Political typecasting

It is a well-known phenomenon, that some well-known actors find themselves too prominently identified as themselves to be appreciated as the character they are playing. So it is, I think, with Boris Johnson in his new role as foreign secretary. The BBC and other news outlets ran headlines yesterday saying

Boris Johnson to meet with EU counterparts.

For an instant I was genuinely puzzled. You’re supposed to understand this as

UK foreign secretary to meet with foreign ministers of other EU countries.

But I could only read it as “Boris Johnson is to meet with pompous upper-class clowns who are somehow similar to him in other EU countries”, which somewhat stymied me in trying to think of an example.

Refer madness

Shortly after the EU referendum, someone asked me why the EU referendum was made to allow such an enormous change from a simple majority. After all, many countries have either supermajority threshold for referenda, or requirements that a majority be attained in a majority of regions or states. The answer, of course, is that

  1. The point of this referendum was to settle a conflict between two wings of the Conservative party. This was not an election, but a sporting contest — though sooner or later, in Britain, everything turns into a sporting contest — and it would have been completely unacceptable if both sides did not feel they had a reasonable chance of winning.
  2. There wasn’t any threshold at all. As many have pointed out, this wasn’t a referendum in the normal sense of the word. It was an opinion poll. The relevant law, the European Union Referendum Act 2015, orders only that the question be asked, and describes eligibility for voting. It says nothing about how the result is to be interpreted or enforced. (The most intricate part of the law seems to concern the question of which hereditary aristocrats are eligible to vote.)

There is nothing inevitable about concluding that the UK should withdraw from the EU because 52% voted that way in the referendum. Most democracies would not make it so easy for one group of citizens to deprive another group of citizens of cherished rights — particularly when the groups really are clearly defined social groups, whether age groups or semi-autonomous component nations (Scotland and Northern Ireland).

In principle, there’s a good argument that the government is constitutionally obliged to get clear authorisation from Parliament before pulling the Article 50 trigger.
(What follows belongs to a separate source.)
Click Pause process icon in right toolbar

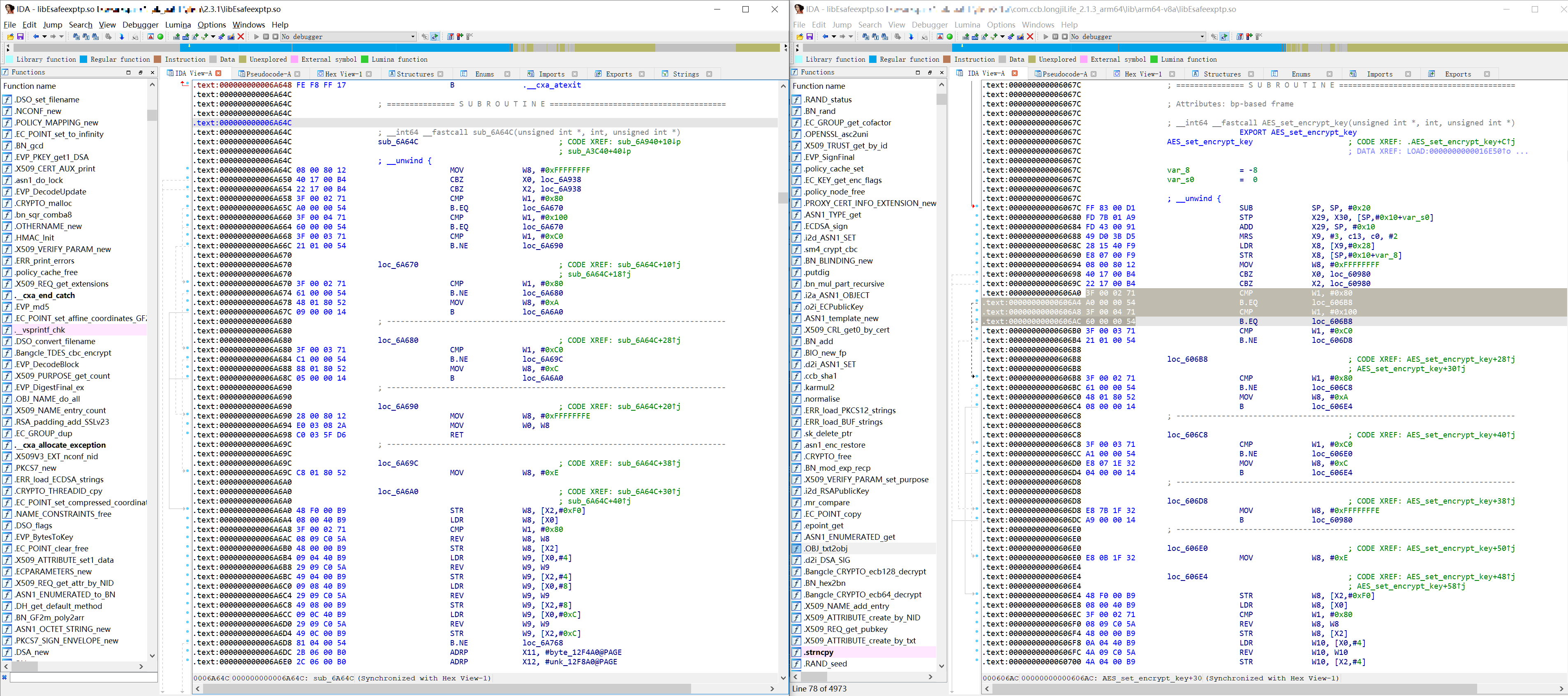point(1055,37)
And if they do that, the MPs could reasonably point to the national divisions, or just the lack of an overwhelming majority, as justification for avoiding such wrenching change.
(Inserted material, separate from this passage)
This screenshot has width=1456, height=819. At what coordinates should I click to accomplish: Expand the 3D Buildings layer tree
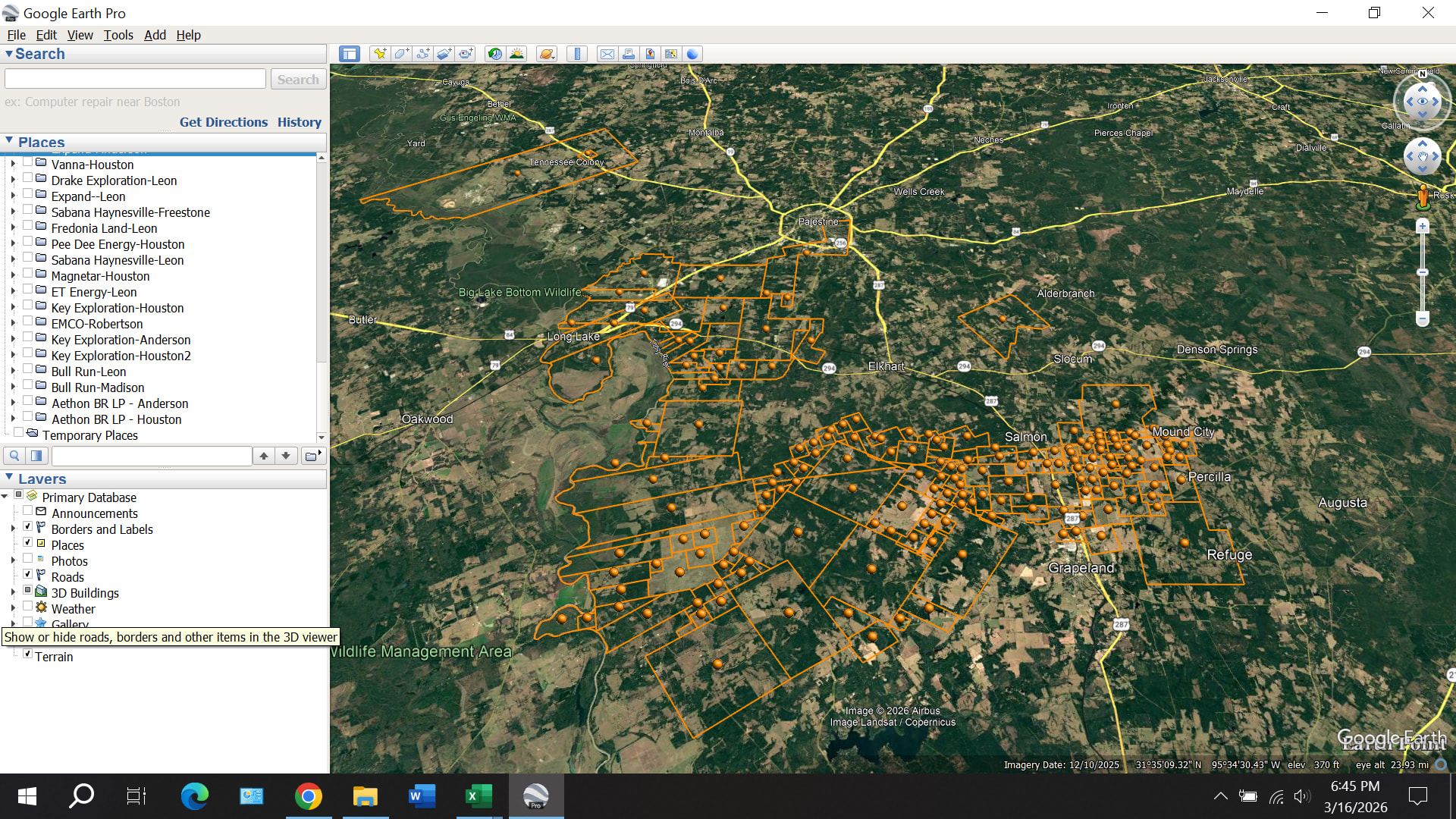coord(13,593)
They won’t, though. Because it’s a sport, and nothing is more important to the British than appearing to be “good sports”. They call this “democracy”, and there have been any number of articles from left-wing Remain supporters, arguing that a commitment to democracy requires that they get behind the Brexit project now. The people have spoken, and any other response is an elitist insistence that you know better than the unwashed masses.

Where does that leave us, the foreigners? I am reminded of the work of David Blight and other historians on the “Lost Cause” historiography of the US Civil War. Americans of the North and the South decided to come together in a spirit of reconciliation, requiring that the Northerners agree to look past points of dispute, like the civil rights of African Americans. They — that is, the white people — pretty much all agreed that this was the charitable and democratic thing to do. Similarly, Britons are divided by economic and class differences, but they can all come together in agreement that the real problem is the foreigners. This is something I noticed when I first arrived here.
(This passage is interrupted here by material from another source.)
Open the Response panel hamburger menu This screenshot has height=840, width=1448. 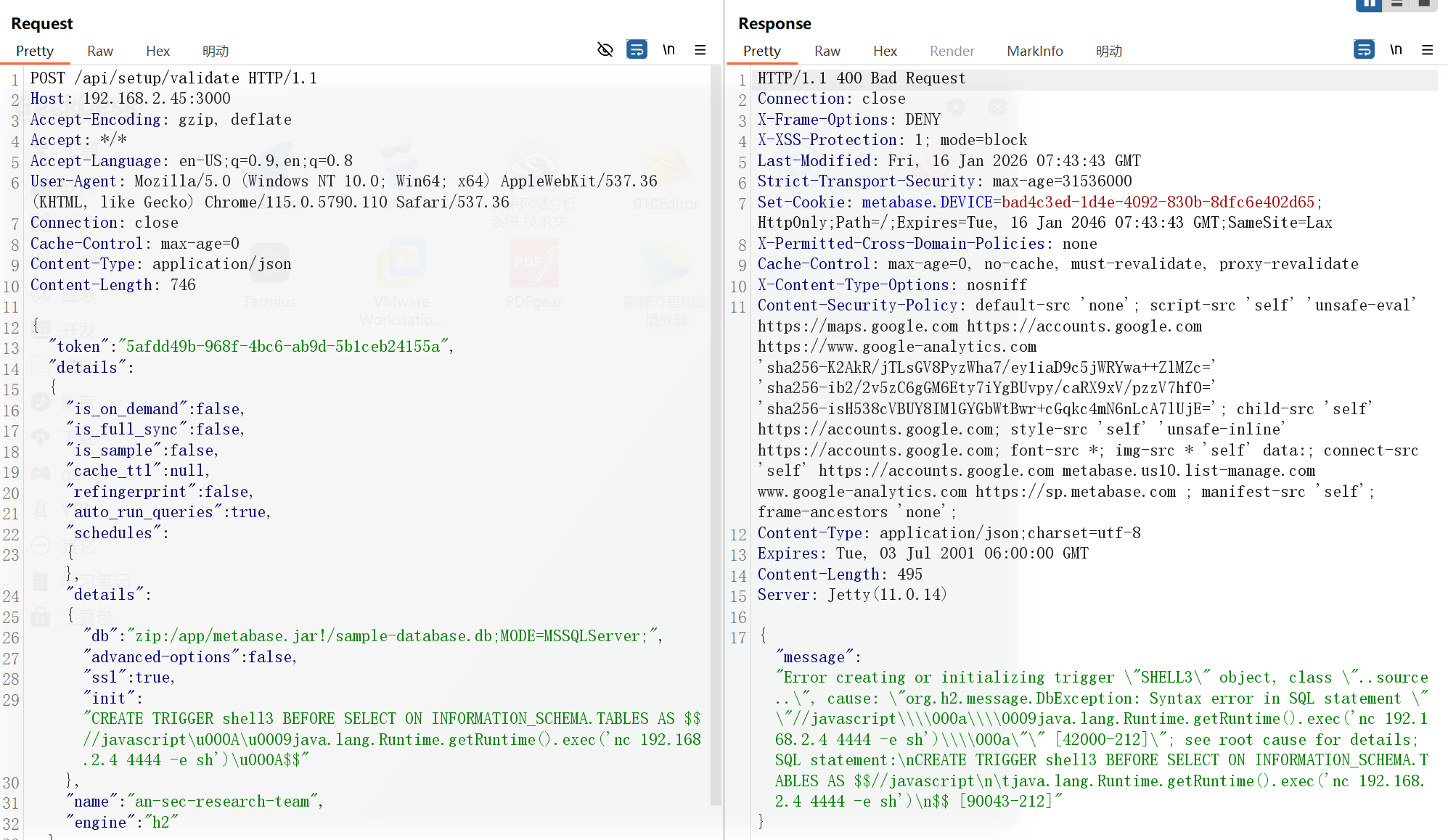(x=1428, y=49)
Things aren’t so bad in Oxford — though we all know people who have at least been menaced in public in the last couple of weeks for speaking a foreign language — and those of us with good professional jobs have a fairly easy out, if we want it, by acquiring UK citizenship. At least, that gets us to the other side of the rope line in terms of formal legal harassment. Elsewhere foreigners have to be thinking imminently about being driven out of places where they have resided for decades, and where they mistakenly thought they were at home.